WHAT THE TASK REQUIRES:
From the records below, copy each line in which the string "output" occurs.

SUPPLIED ENTRIES:

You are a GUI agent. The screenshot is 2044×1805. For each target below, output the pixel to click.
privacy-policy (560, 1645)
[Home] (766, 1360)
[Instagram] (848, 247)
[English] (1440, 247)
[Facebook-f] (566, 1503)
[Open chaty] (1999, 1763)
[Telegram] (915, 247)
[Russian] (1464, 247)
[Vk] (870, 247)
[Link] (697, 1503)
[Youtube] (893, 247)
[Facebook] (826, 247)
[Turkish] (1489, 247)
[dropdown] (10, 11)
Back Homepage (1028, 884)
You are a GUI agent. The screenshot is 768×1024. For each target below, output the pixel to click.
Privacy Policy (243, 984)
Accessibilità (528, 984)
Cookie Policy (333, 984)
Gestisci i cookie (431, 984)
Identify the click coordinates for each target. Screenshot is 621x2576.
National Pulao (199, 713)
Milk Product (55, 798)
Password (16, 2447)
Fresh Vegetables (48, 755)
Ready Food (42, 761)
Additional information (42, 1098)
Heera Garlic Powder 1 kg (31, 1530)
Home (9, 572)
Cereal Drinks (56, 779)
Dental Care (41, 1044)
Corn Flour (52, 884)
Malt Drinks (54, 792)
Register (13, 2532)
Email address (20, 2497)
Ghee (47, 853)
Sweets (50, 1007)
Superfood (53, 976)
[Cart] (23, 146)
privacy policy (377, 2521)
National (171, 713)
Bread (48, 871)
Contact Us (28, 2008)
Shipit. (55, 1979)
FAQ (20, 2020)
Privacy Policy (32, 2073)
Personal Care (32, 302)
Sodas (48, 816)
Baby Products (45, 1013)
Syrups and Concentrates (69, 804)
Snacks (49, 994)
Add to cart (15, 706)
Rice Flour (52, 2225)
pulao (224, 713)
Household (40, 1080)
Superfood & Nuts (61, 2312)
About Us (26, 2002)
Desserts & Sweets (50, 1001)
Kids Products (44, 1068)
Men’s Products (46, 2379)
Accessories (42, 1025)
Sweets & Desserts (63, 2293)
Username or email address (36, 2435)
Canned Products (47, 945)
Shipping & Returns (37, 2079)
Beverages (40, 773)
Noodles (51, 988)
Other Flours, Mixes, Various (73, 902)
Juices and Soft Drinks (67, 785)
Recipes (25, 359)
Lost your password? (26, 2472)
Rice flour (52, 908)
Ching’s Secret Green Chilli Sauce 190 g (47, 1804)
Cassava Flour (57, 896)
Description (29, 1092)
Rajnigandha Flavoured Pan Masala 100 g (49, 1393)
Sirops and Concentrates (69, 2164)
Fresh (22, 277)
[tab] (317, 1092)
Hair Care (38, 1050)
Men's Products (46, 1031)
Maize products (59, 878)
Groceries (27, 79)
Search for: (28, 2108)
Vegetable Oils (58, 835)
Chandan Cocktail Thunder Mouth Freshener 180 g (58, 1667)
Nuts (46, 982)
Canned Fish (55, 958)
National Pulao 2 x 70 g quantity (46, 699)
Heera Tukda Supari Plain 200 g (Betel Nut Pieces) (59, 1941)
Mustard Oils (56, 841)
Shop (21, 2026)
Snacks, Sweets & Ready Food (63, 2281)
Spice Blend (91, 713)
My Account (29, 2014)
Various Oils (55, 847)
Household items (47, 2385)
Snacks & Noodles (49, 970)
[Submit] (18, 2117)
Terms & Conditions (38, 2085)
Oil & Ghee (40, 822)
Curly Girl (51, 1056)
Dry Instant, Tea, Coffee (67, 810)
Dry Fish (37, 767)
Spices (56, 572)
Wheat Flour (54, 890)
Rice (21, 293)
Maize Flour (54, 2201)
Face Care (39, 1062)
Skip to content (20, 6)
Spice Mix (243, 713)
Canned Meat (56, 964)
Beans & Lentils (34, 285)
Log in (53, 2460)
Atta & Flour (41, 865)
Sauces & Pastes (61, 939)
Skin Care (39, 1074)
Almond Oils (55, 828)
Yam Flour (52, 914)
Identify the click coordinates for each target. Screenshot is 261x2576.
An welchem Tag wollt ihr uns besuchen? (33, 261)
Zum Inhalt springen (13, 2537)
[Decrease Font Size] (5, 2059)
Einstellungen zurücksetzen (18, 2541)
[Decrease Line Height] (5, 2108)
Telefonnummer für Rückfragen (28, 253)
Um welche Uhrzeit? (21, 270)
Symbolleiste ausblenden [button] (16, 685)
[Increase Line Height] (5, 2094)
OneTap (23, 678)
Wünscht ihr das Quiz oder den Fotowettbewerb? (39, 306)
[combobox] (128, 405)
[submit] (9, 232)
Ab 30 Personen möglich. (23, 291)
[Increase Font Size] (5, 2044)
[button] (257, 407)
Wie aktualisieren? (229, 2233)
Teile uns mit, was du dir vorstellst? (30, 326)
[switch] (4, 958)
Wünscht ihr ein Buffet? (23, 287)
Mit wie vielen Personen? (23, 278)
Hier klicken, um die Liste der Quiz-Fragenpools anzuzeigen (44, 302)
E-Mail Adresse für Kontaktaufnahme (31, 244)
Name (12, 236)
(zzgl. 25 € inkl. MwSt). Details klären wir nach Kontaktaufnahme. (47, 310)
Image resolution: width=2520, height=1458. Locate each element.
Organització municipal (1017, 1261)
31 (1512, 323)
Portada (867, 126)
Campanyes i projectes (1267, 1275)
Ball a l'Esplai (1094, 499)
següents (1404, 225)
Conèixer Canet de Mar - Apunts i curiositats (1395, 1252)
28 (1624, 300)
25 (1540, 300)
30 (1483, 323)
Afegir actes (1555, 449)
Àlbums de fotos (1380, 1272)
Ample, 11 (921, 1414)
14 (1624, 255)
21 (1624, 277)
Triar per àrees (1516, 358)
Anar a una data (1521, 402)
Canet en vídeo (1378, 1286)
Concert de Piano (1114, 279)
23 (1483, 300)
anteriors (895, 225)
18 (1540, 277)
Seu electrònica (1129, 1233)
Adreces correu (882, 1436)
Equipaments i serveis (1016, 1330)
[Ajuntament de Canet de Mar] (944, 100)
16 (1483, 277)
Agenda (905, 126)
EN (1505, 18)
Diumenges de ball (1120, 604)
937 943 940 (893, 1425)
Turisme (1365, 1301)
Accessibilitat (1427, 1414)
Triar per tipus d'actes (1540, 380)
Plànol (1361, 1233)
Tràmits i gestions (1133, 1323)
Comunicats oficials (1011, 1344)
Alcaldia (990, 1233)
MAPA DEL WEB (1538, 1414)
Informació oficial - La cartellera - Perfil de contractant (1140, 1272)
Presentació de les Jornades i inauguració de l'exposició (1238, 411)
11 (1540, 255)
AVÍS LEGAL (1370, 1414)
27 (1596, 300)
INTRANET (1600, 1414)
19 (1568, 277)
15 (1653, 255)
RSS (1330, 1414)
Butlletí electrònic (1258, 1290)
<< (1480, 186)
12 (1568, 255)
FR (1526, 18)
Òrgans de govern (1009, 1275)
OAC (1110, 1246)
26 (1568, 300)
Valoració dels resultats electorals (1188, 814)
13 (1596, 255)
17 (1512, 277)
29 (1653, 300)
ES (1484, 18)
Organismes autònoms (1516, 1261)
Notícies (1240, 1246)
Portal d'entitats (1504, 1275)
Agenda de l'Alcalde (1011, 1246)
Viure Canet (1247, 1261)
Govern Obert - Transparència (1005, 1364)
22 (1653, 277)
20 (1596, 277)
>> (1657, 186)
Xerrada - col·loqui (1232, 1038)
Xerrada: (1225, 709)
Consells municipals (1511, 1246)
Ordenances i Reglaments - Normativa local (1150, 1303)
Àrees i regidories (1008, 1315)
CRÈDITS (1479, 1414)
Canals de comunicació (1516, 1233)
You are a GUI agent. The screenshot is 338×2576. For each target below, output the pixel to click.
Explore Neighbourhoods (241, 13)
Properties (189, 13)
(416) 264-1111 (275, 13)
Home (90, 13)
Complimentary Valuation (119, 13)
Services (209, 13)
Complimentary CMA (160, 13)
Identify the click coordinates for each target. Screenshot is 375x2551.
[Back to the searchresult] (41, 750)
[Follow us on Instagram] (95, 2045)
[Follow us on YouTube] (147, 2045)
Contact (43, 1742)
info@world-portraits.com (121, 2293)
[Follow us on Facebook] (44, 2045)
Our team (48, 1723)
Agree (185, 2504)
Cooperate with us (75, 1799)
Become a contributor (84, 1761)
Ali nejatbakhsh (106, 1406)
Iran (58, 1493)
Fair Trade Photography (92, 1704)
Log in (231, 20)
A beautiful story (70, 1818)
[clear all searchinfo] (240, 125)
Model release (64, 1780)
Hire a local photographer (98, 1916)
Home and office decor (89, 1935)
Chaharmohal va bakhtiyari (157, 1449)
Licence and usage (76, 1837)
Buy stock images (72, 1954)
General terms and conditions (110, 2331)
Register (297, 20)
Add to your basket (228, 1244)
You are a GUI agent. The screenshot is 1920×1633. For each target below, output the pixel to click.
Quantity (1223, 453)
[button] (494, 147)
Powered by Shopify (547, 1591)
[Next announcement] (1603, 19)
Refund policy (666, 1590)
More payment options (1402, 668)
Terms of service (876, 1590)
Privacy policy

ANSWER FOR THIS EXERCISE:
You are a GUI agent. The screenshot is 2044×1805. For each target below, output the pixel to click.
You are a GUI agent. The screenshot is 768×1024. For each target below, output the pixel to click.
You are a GUI agent. The screenshot is 338×2576. For each target below, output the pixel to click.
You are a GUI agent. The screenshot is 1920×1633. For each target below, output the pixel to click.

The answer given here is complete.